- [Provided data]
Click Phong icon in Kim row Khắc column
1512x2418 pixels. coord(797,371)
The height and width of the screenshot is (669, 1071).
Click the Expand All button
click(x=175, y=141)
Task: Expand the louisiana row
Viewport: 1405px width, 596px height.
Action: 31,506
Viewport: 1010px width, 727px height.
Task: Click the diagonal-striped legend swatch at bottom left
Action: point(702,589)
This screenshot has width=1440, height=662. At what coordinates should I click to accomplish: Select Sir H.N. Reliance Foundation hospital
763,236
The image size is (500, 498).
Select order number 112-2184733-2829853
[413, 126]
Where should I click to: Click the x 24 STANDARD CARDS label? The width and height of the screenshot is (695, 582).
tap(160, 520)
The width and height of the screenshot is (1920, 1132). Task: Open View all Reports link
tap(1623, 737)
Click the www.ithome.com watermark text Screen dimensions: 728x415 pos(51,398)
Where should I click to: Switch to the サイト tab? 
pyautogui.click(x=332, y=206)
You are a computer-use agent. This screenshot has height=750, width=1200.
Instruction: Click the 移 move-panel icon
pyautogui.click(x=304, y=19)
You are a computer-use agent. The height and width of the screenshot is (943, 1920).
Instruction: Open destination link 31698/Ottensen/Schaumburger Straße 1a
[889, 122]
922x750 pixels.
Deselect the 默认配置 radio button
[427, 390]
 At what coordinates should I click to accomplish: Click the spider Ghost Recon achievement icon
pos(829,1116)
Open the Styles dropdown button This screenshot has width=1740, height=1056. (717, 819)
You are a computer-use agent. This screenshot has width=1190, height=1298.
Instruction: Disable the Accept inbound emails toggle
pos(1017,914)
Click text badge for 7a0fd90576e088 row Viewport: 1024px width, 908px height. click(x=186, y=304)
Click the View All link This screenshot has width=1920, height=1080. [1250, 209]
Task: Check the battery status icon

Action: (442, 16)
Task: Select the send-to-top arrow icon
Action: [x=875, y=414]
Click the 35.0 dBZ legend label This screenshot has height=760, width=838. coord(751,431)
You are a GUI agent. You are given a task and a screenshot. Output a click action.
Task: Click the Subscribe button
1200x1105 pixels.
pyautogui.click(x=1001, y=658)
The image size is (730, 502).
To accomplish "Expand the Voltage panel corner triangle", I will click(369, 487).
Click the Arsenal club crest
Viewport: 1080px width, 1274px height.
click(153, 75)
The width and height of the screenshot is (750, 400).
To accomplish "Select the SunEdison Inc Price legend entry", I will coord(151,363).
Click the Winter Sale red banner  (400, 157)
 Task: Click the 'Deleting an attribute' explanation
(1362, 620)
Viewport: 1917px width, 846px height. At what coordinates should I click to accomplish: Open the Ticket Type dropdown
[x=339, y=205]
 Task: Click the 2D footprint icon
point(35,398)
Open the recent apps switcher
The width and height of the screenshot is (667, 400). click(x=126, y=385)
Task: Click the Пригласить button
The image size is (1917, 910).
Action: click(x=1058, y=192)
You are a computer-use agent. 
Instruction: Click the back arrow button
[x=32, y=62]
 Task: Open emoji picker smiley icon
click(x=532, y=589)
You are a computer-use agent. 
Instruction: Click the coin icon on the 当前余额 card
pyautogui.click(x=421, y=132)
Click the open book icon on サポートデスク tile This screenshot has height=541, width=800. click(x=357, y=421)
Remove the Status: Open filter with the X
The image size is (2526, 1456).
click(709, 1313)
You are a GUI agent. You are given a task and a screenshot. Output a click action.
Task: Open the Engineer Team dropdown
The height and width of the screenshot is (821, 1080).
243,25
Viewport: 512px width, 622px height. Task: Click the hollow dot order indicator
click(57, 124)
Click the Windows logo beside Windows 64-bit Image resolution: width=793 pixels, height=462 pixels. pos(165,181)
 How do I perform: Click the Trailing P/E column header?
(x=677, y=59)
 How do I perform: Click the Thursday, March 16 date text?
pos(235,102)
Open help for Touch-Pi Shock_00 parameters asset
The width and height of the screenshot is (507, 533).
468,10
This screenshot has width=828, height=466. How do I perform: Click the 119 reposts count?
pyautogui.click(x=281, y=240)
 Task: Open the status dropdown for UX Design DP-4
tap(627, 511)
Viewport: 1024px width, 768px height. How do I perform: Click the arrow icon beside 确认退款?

- [Work instructions] Please return all of the lines above, copied without any change.

- [The output]
Click Phong icon in Kim row Khắc column
1512x2418 pixels. coord(797,371)
The height and width of the screenshot is (669, 1071).
Click the Expand All button
click(x=175, y=141)
Task: Expand the louisiana row
Viewport: 1405px width, 596px height.
Action: 31,506
Viewport: 1010px width, 727px height.
Task: Click the diagonal-striped legend swatch at bottom left
Action: point(702,589)
This screenshot has width=1440, height=662. At what coordinates should I click to accomplish: Select Sir H.N. Reliance Foundation hospital
763,236
The image size is (500, 498).
Select order number 112-2184733-2829853
[413, 126]
Where should I click to: Click the x 24 STANDARD CARDS label? The width and height of the screenshot is (695, 582).
tap(160, 520)
The width and height of the screenshot is (1920, 1132). Task: Open View all Reports link
tap(1623, 737)
Click the www.ithome.com watermark text Screen dimensions: 728x415 pos(51,398)
Where should I click to: Switch to the サイト tab? 
pyautogui.click(x=332, y=206)
You are a computer-use agent. This screenshot has height=750, width=1200.
Instruction: Click the 移 move-panel icon
pyautogui.click(x=304, y=19)
You are a computer-use agent. The height and width of the screenshot is (943, 1920).
Instruction: Open destination link 31698/Ottensen/Schaumburger Straße 1a
[889, 122]
922x750 pixels.
Deselect the 默认配置 radio button
[427, 390]
 At what coordinates should I click to accomplish: Click the spider Ghost Recon achievement icon
pos(829,1116)
Open the Styles dropdown button This screenshot has width=1740, height=1056. (717, 819)
You are a computer-use agent. This screenshot has width=1190, height=1298.
Instruction: Disable the Accept inbound emails toggle
pos(1017,914)
Click text badge for 7a0fd90576e088 row Viewport: 1024px width, 908px height. click(x=186, y=304)
Click the View All link This screenshot has width=1920, height=1080. [1250, 209]
Task: Check the battery status icon

Action: (442, 16)
Task: Select the send-to-top arrow icon
Action: [x=875, y=414]
Click the 35.0 dBZ legend label This screenshot has height=760, width=838. coord(751,431)
You are a GUI agent. You are given a task and a screenshot. Output a click action.
Task: Click the Subscribe button
1200x1105 pixels.
pyautogui.click(x=1001, y=658)
The image size is (730, 502).
To accomplish "Expand the Voltage panel corner triangle", I will click(369, 487).
Click the Arsenal club crest
Viewport: 1080px width, 1274px height.
click(153, 75)
The width and height of the screenshot is (750, 400).
To accomplish "Select the SunEdison Inc Price legend entry", I will coord(151,363).
Click the Winter Sale red banner  (400, 157)
 Task: Click the 'Deleting an attribute' explanation
(1362, 620)
Viewport: 1917px width, 846px height. At what coordinates should I click to accomplish: Open the Ticket Type dropdown
[x=339, y=205]
 Task: Click the 2D footprint icon
point(35,398)
Open the recent apps switcher
The width and height of the screenshot is (667, 400). click(x=126, y=385)
Task: Click the Пригласить button
The image size is (1917, 910).
Action: click(x=1058, y=192)
You are a computer-use agent. 
Instruction: Click the back arrow button
[x=32, y=62]
 Task: Open emoji picker smiley icon
click(x=532, y=589)
You are a computer-use agent. 
Instruction: Click the coin icon on the 当前余额 card
pyautogui.click(x=421, y=132)
Click the open book icon on サポートデスク tile This screenshot has height=541, width=800. click(x=357, y=421)
Remove the Status: Open filter with the X
The image size is (2526, 1456).
click(709, 1313)
You are a GUI agent. You are given a task and a screenshot. Output a click action.
Task: Open the Engineer Team dropdown
The height and width of the screenshot is (821, 1080).
243,25
Viewport: 512px width, 622px height. Task: Click the hollow dot order indicator
click(57, 124)
Click the Windows logo beside Windows 64-bit Image resolution: width=793 pixels, height=462 pixels. pos(165,181)
 How do I perform: Click the Trailing P/E column header?
(x=677, y=59)
 How do I perform: Click the Thursday, March 16 date text?
pos(235,102)
Open help for Touch-Pi Shock_00 parameters asset
The width and height of the screenshot is (507, 533).
468,10
This screenshot has width=828, height=466. How do I perform: Click the 119 reposts count?
pyautogui.click(x=281, y=240)
 Task: Open the status dropdown for UX Design DP-4
tap(627, 511)
Viewport: 1024px width, 768px height. How do I perform: Click the arrow icon beside 确认退款?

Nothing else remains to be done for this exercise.